MSHA Issues Updates to Workplace Examination Standard

Latest posts by Atlantic Research Team (see all)

The Mine Safety and Health Administration (MSHA) has issued enforcement guidance updates to its final rule on examinations of working places in metal and nonmetal mines. Finalized earlier this year, the rule officially went into effect on June 2 but enforcement was delayed until Oct. 1.

MSHA’s new requirements as of June 2 are:

A competent person must complete a workplace examination at least once each shift for each working place where miners are scheduled to work.

The examination record must be completed prior to the end of the shift, including the name of the person conducting the examination, the date of the examination, location of all areas examined, a description of each condition found which could adversely affect the safety or health of miners that is not promptly corrected, and the date of corrective actions taken.

The mine operator must keep a copy of the examination record for one year and make the record available to MSHA and the miners’ representative, with a copy provided upon request.

After the final rule was issued this spring, MSHA held stakeholder meetings in six cities across the country to provide outreach and compliance assistance materials to members of the industry.

New Guidance Offered

Margaret S. Lopez, an attorney with the law firm of Ogletree Deakins, notes that since the rulemaking began, MSHA has been providing mine operators with information on how the rule may be applied in mine inspections. The agency has been refining and adding to that guidance over time and recently issued critical new updates to its frequently asked questions (FAQ) on the rule.

For example, she points out that the latest guidance includes an important clarification on whether conducting a workplace examination will render someone an agent of the company and therefore subject to potential individual civil penalties.

“This is significant because there have been instances in which inspectors suggested to hourly miners that they are agents of the operator if they do a workplace examination,” Lopez says. “This has been causing a lot of confusion and needless concern.”

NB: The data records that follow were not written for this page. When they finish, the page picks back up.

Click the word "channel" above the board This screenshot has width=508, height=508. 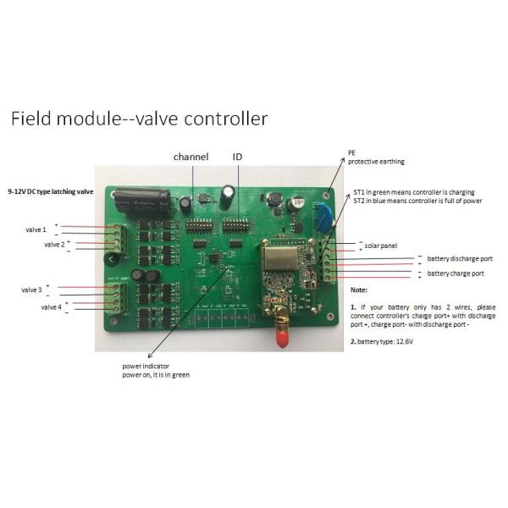[190, 157]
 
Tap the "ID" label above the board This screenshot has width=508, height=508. [238, 157]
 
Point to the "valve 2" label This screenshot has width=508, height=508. [54, 244]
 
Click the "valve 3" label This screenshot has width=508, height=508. [33, 290]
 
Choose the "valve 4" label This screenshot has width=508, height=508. [49, 306]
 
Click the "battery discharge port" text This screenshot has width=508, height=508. [459, 258]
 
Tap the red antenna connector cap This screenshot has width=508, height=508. [276, 340]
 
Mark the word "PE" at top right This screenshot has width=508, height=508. [352, 153]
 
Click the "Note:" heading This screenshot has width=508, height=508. [359, 290]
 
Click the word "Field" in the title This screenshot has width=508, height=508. [33, 119]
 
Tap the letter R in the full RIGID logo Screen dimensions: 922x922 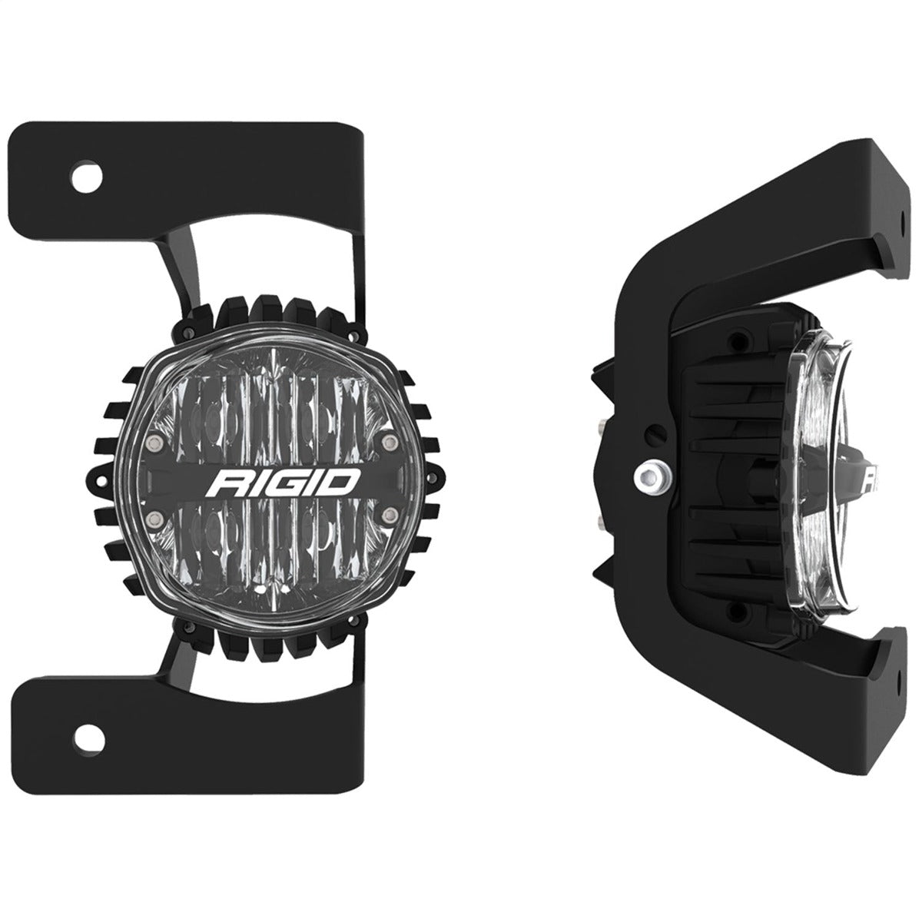[229, 485]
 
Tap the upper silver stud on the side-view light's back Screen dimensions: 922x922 [599, 421]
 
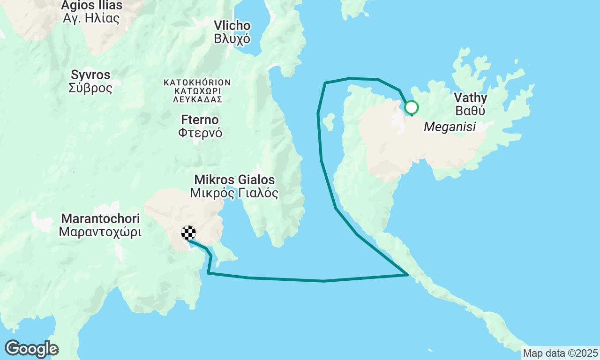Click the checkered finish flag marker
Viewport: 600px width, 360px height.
coord(188,233)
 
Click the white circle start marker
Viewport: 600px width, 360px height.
coord(411,108)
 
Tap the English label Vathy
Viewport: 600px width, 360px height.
coord(470,98)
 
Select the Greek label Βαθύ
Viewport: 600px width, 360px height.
coord(470,111)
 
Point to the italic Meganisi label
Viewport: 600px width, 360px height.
coord(450,127)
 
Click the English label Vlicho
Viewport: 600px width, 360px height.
coord(232,26)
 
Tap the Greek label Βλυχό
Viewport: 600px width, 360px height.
coord(232,39)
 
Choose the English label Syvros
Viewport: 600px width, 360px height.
coord(90,75)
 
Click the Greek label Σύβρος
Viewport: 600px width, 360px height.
coord(90,88)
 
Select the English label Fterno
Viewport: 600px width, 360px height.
coord(200,120)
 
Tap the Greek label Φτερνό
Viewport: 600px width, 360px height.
coord(200,133)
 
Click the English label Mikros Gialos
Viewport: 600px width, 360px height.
coord(234,180)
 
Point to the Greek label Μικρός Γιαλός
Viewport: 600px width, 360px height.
coord(234,193)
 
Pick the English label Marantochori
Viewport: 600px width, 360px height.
coord(100,218)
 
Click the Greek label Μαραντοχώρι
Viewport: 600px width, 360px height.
coord(100,232)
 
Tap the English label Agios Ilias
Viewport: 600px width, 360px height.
coord(92,6)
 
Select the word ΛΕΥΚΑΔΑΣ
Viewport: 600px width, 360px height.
coord(197,99)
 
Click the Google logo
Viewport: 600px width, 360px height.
coord(31,349)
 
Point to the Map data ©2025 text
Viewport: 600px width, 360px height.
coord(560,353)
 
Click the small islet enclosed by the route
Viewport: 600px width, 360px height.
coord(329,122)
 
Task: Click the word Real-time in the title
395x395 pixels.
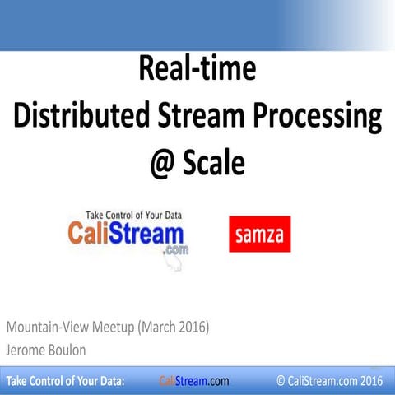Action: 198,69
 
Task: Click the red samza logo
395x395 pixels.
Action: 259,234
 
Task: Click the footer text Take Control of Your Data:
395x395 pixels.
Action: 65,381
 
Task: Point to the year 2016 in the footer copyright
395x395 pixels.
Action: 371,381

The agency has stated clearly in the rulemaking record that doing a workplace examination does not impose agent status on an hourly miner. An earlier version of the FAQ was less clear on this point.

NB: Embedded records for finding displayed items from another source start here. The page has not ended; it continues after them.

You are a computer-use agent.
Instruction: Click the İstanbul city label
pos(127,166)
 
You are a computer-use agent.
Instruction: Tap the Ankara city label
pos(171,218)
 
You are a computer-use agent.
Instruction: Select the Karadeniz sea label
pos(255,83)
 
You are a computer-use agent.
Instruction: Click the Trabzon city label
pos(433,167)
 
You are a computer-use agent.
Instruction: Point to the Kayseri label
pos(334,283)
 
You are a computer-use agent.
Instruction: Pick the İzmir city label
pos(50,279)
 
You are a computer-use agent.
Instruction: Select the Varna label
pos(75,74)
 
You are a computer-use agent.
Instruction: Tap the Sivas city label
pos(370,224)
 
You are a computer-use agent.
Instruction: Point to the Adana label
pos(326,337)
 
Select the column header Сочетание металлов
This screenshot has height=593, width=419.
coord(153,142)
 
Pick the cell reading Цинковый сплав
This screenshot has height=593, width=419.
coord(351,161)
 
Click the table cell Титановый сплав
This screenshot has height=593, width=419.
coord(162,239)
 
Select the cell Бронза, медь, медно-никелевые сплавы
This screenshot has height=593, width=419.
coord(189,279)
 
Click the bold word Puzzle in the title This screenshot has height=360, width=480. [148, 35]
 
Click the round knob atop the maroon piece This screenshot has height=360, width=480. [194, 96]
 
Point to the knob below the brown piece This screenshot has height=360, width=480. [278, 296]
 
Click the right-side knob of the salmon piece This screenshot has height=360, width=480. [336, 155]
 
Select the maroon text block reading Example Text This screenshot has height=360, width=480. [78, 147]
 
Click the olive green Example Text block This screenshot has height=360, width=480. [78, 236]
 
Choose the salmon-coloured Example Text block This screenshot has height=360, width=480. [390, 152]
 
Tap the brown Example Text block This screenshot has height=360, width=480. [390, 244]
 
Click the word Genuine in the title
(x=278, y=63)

MSHA has now issued a more definitively worded answer to one of its FAQs, stating that “conducting a workplace examination in and of itself does not make a miner an agent of the operator.” Lopez notes that this should take care of this issue, and operators that hear inspectors saying otherwise might want to direct them to this document.

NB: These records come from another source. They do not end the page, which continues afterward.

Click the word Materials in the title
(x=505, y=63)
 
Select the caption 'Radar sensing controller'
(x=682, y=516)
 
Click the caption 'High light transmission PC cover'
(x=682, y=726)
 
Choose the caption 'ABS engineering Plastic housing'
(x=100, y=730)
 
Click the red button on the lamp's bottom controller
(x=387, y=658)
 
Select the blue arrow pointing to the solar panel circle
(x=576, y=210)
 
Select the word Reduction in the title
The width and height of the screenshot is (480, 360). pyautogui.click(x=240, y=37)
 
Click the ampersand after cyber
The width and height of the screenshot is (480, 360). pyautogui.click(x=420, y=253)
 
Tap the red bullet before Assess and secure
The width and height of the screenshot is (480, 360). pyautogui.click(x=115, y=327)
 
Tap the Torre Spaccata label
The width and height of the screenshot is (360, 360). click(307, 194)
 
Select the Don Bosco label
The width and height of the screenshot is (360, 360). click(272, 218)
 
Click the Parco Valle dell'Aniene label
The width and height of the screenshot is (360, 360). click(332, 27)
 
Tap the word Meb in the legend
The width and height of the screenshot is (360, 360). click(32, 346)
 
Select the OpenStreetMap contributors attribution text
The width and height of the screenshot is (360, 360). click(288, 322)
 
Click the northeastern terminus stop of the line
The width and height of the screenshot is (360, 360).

The FAQ updates are less clear in how the new rule addresses workplace examinations in relation to contractors working on mine property, she observes.

“Regarding the question of whether a contractor and production operator must both examine the same working place if they each have employees in the same area (also known as “overlapping examinations”), the agency seems to be leaving open the possibility that a contractor’s workplace examination for an area will suffice for the production operator’s work in the area, and vice versa—but this is not entirely clear.”

The FAQ only goes so far as to state that “production operators and contractors may arrange any number of ways to ensure that required workplace exams are completed.”

Although it is not entirely clear, Lopez says MSHA’s new guidance does seem to place the burden on the production operator to ensure that its contractor’s workplace examination records are available to MSHA inspectors or miners’ representatives after the contractor is no longer working at the mine.

The FAQ states that contractor examination records must be available at the mine and that this can be accomplished by the contractor providing the production operator with a copy of the records. One concern of mine operators is that the new rule appears to leave open the opportunity for MSHA to use examination records as “evidence” of a violation, or to support higher negligence findings.